• AIM OF THE EXERCISE:
First find the line with "Task: Click the" in the entries below, then set down exactly every line through the line with "The image size is (840, 525).", that line included.

• EXTRACTED DATA:
· · · ·
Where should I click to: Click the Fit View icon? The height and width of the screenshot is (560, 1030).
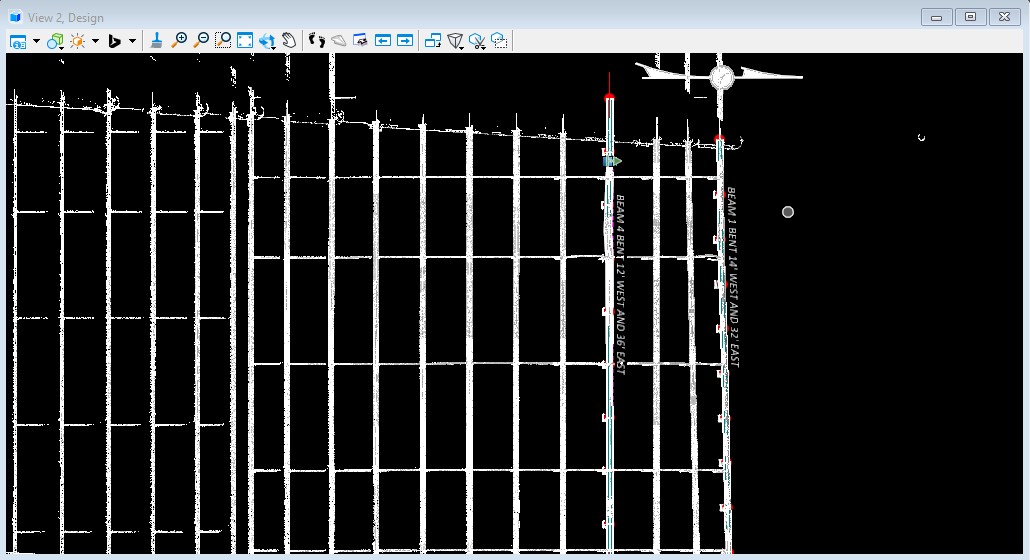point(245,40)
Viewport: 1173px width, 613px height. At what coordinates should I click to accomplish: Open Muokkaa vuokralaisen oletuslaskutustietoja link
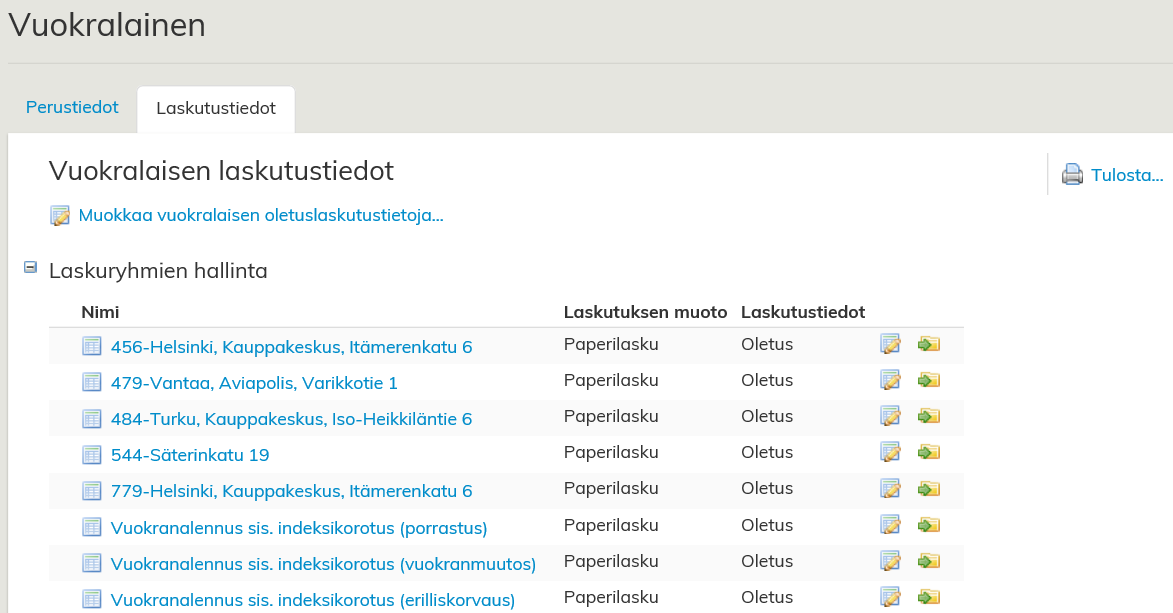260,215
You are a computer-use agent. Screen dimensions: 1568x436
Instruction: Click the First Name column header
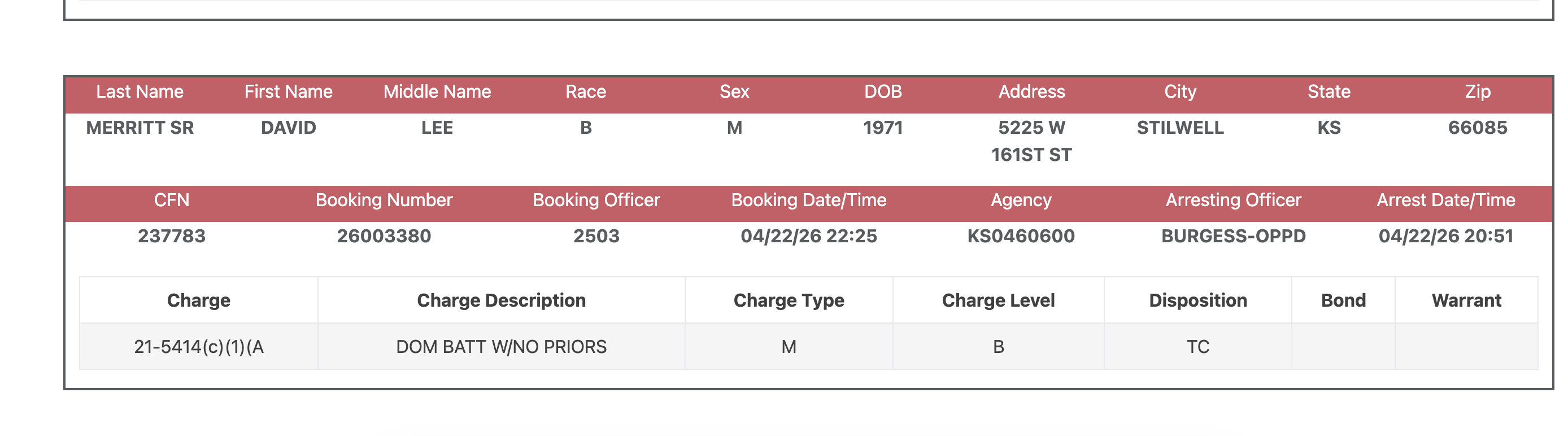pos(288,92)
· · · ·
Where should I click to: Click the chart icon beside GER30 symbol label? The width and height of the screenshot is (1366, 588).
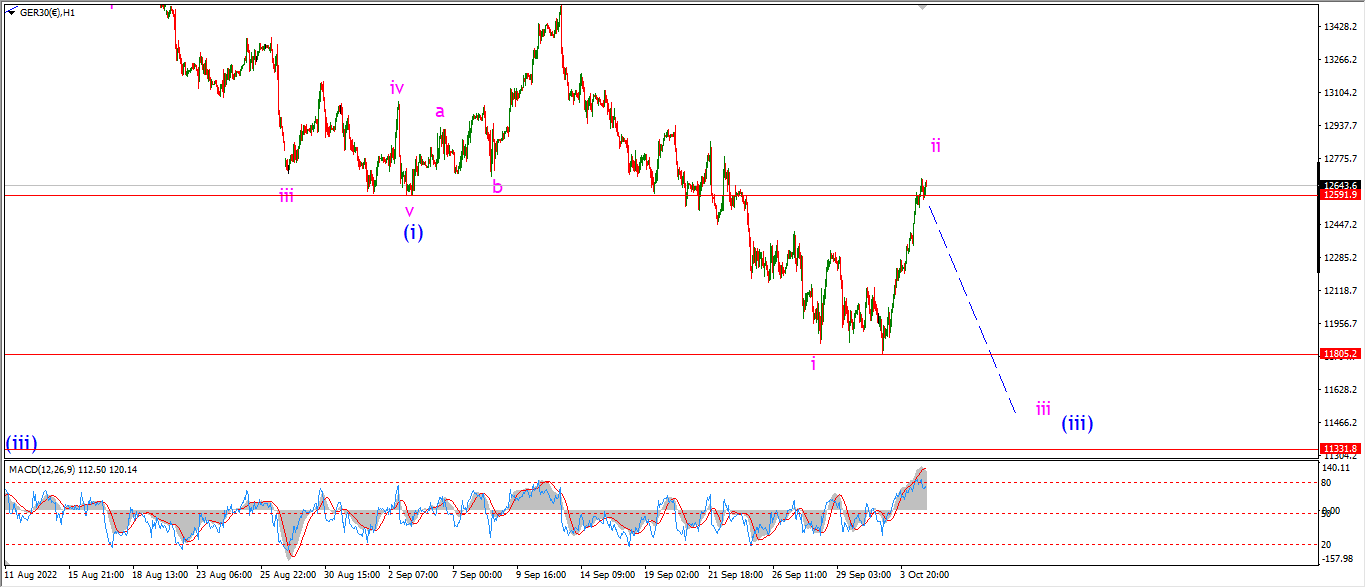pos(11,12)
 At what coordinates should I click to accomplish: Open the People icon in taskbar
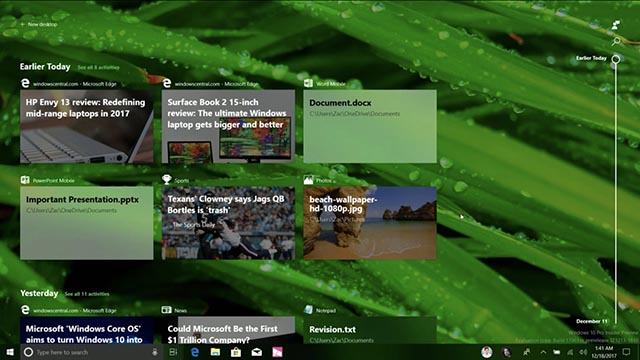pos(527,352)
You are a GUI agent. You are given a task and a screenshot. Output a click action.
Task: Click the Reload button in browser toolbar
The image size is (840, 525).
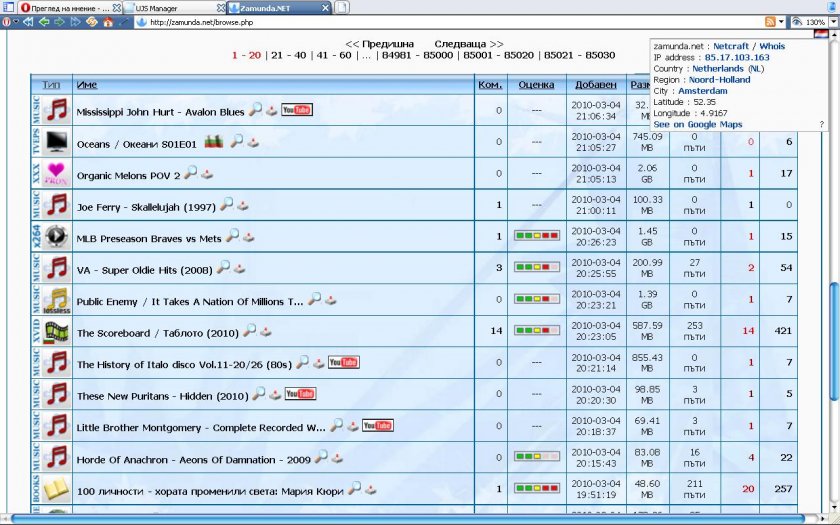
· · · ·
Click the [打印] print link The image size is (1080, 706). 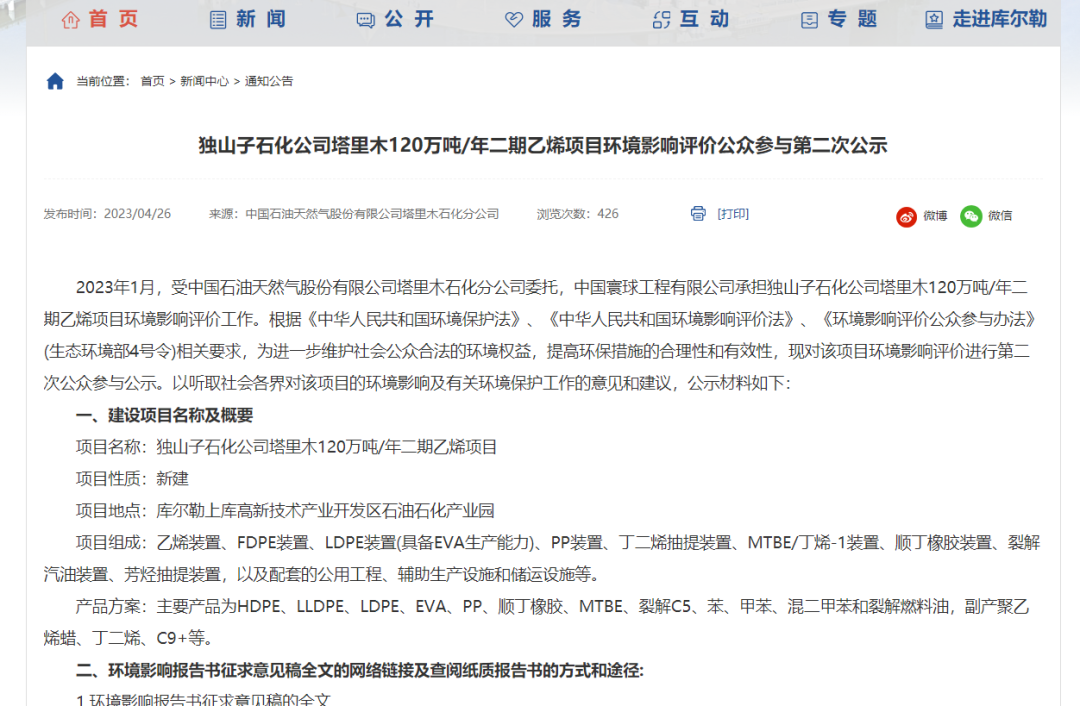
· · · ·
• RESPONSE AREA:
Task: Click the Reload button in browser toolbar
The image size is (840, 525).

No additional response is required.